A: The ring $k[[x,y]]$ is a local UFD of dimension 2; so its prime ideals are the zero ideal, the maximal ideal, and all the ideals generated by an irreducible element. They are all closed (all ideals in a noetherian local ring are closed). Classifying them is an extremely complicated business, already when $k = \mathbb C$.
The ring $k[[x]] \otimes_k k[[y]]$ is truly nasty, it is not even noetherian, and I doubt it would help.
A: I really come long after the battle on this one, but I have something to add to Angelo's answer. To rephrase what Angelo said, there is only one prime ideal of height 2, namely the maximal ideal $(x,y)$, and one of height $0$. The problem is to classify the prime ideals of height one which (as in any UFD) are exactly the principal ideals generated by an irreducible element $f(x,y)$.
Now there are several possible meaning for "classify", but one reasonable sense is
to describe all such prime ideal up to an automorphism of $k[[x,y]]$ (automorphism of $k$-algebra, I mean, of course.) 

Theorem: if $k=\mathbb C$, then up to a an automorphism of $k[[x,y]]$ any prime ideal of height one is of the form $(f(x,y))$ where $f(x,y)$ is an irreducible polynomial in two variables.

A proof for this theorem (that is, a combination of two references that do the job) can be found in my answer in the following question. I think that the theorem is true for any field $k$, but one of the references used there use $k=\mathbb C$.
EDIT: I give a little bit more explanation as requested. Let start with $f(x,y)$ an irreducible element. One has $f(0,0)=0$ otherwise $f$ would be a unit. Then a theorem
of Artin (references in the question linked above) tells that up to a change of variable
$x \rightarrow x'$, $y \rightarrow y'$, one can assume that $f(x,y)=g(x',y')$ will be analytical, that is the power series $g$ converges on some neighborhood of $(0,0)$. 
In algebraic terms, the change of variables defines an automorphism $\psi$ if $k[[x,y]]$ sending $x$ to $x'$ and $y$ to $y'$, and $g = f \circ \psi^{-1}$. This theorem is actually much more general: it works in any dimension and over any field, with analytic replaced then by "in the Henselization of the subring of polynomials". In the case of dimension $2$ over $\mathbb C$, i would not be surprised if it was much older (Puiseux?

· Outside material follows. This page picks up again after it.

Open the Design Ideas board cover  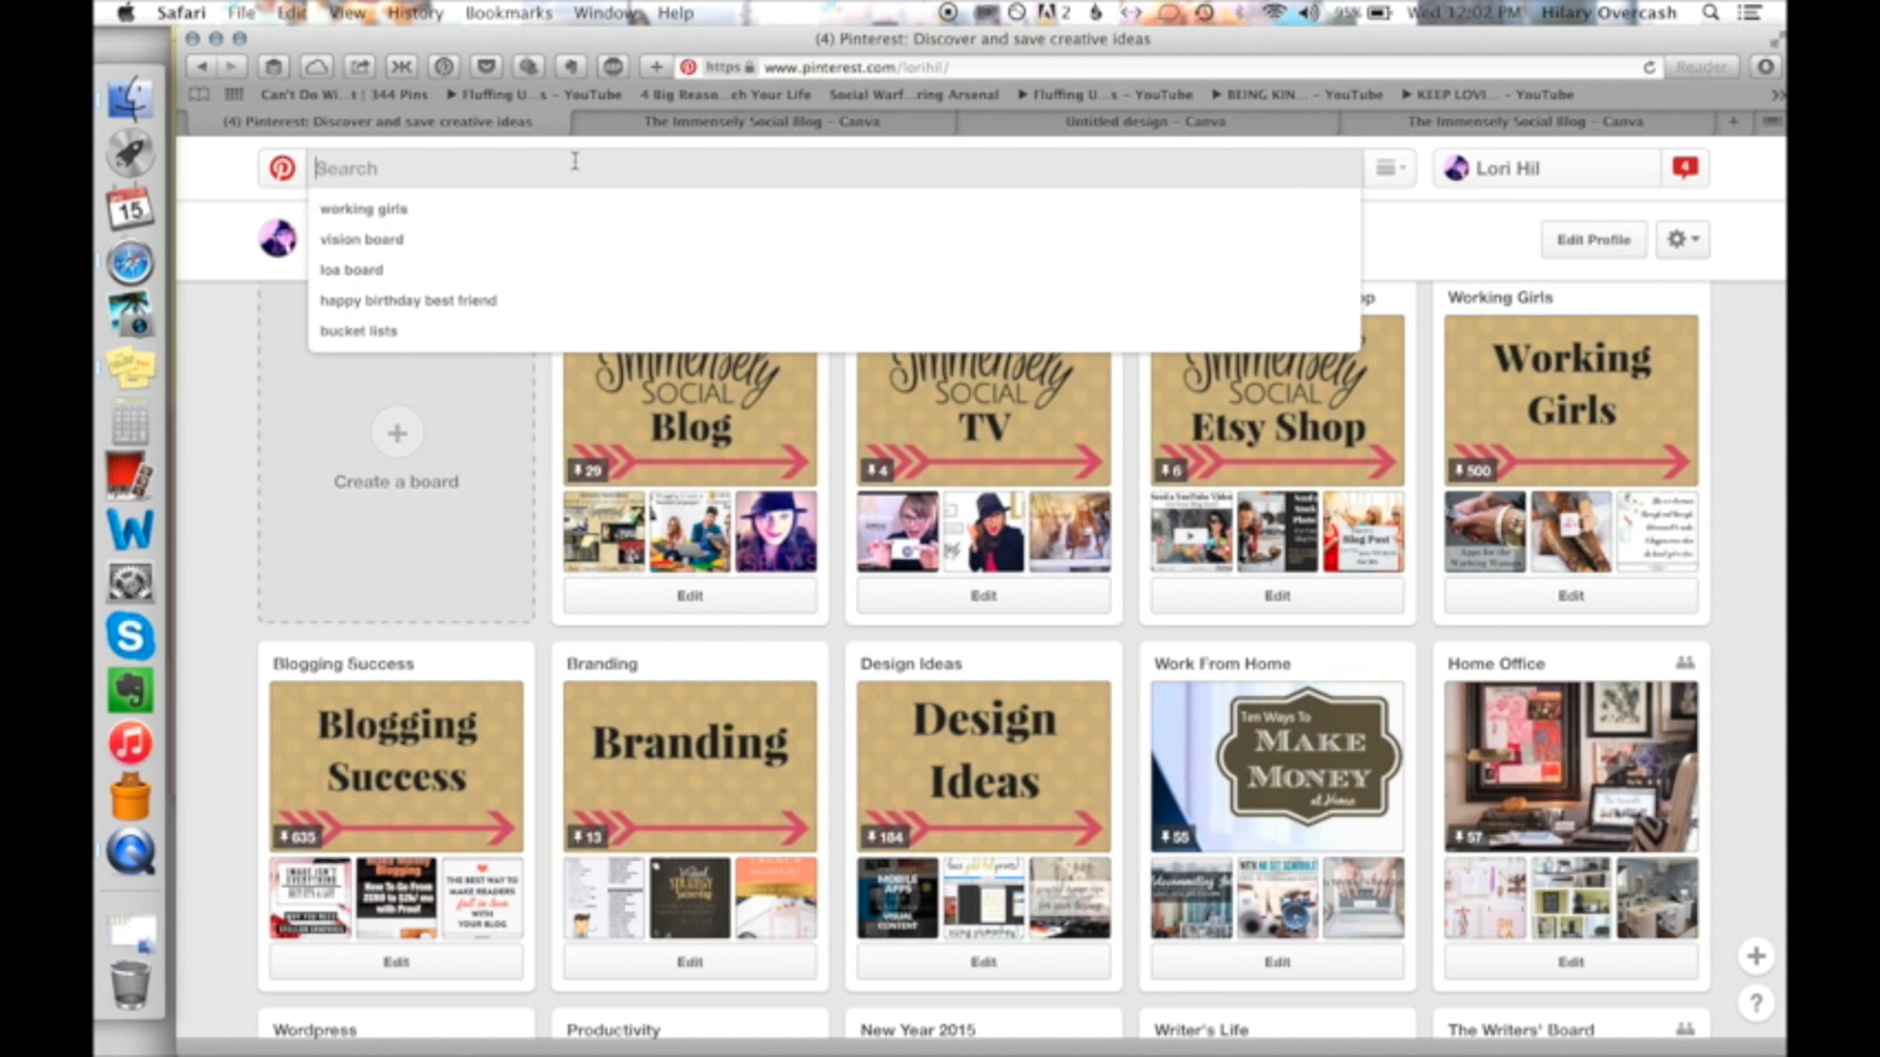[983, 766]
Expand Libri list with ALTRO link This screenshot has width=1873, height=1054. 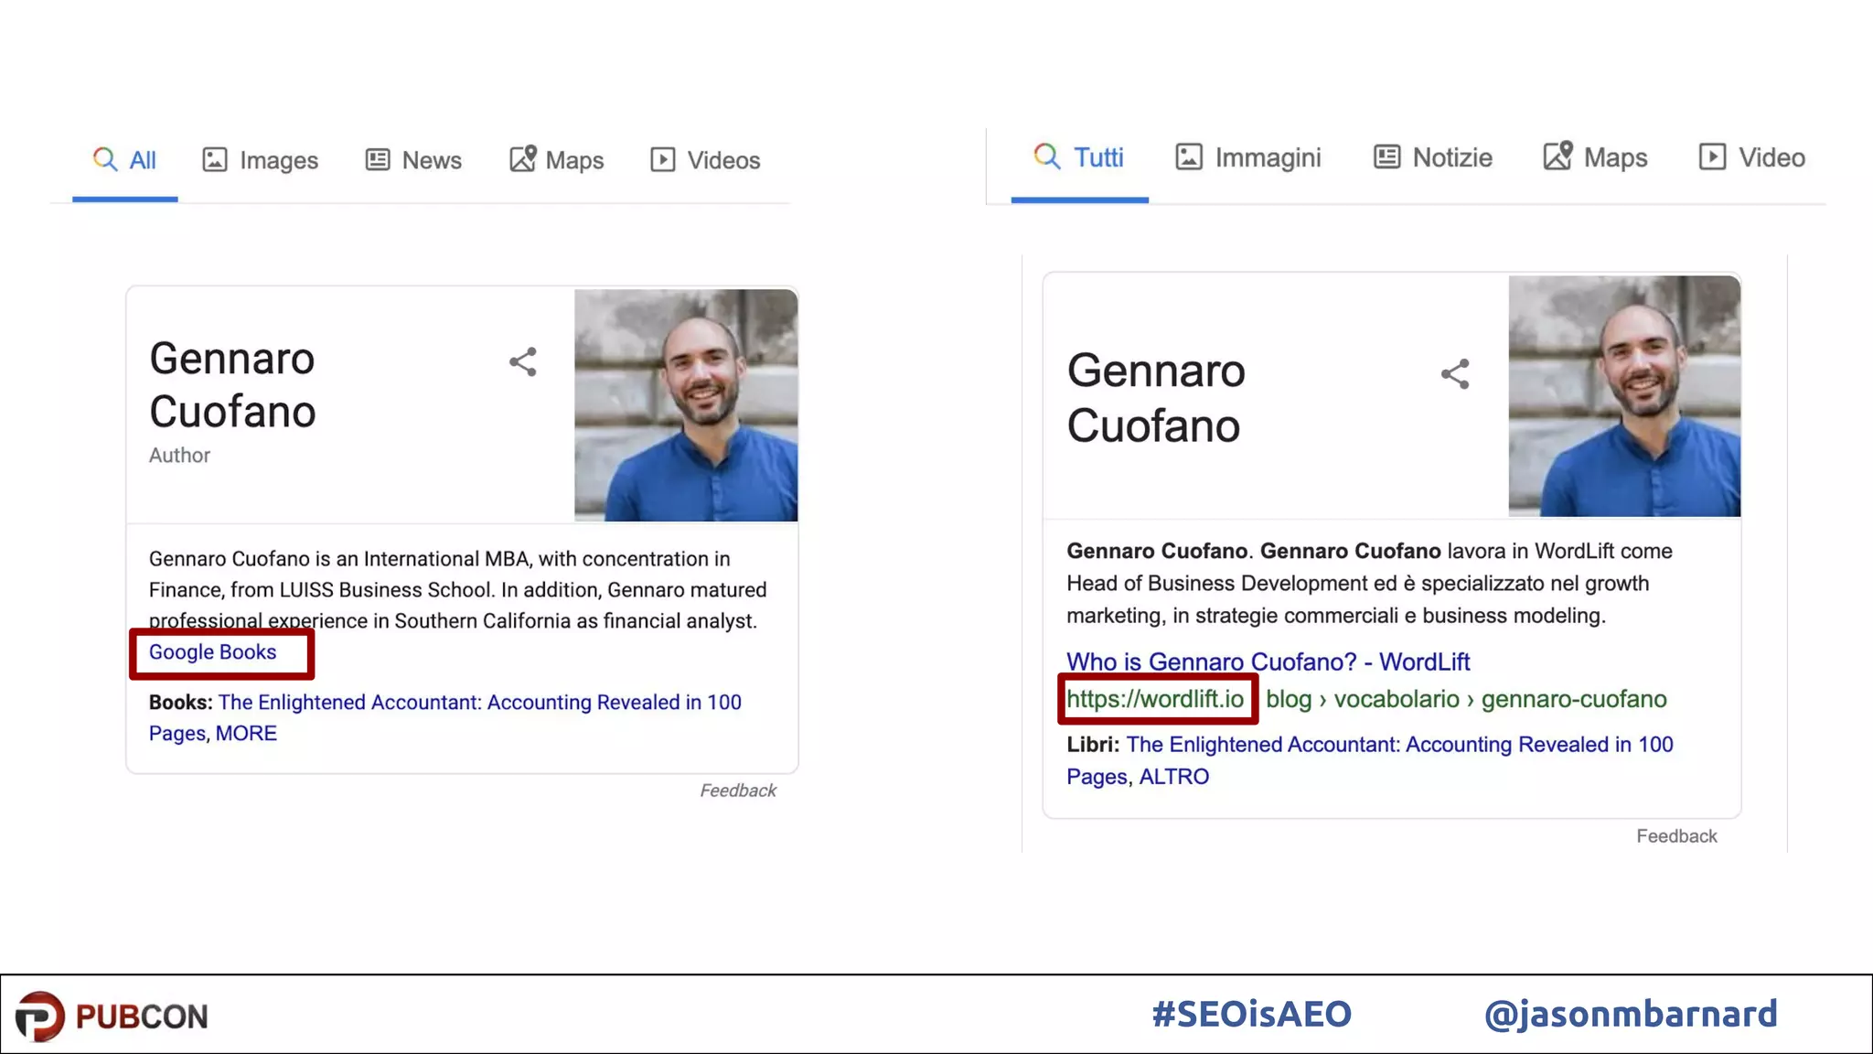(x=1173, y=777)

Newton?). 
The second step is proving that analytic $g(x,y)$ can be changed, up to a second change of variable to an $h(x,y)$ which is simply a polynomial. The reference given in the linked question is to a book of complex geometry, hence is over $\mathbb C$, but the result 
may be true over any field. However it is not true in three and more variable, as explained in Moret-Bailly's answer to this question. 
So we have an automorphism $\psi$ such that $h = f \circ \psi^{-1}$. Since $(f)$ is prime, so is $h$, hence $h$ is irreducible as a power series, hence as a polynomial.
To make this more concrete, let me gives two examples. if $f(x,y) =a x + b y$ + higher terms, with $a$, or $b$, or both, non zeros (This condition is equivalent to $A/(f)$ being regular, or a discrete valuation ring.) Say $a \neq 0$, then one can take for new variables $x'=f(x,y)$, $y'=y$, and $h(x,y)$ is just $x$.
If on the contrary $a=b=0$, looking at the quadratic terms of $f$ gives a quadratic forms over $k$. If this quadratic form $h$ is non-degenerate, then by the theory of Morse function $f$ can be transformed to $h$ (I guess $\operatorname{char} k \neq 2$ may be necessary).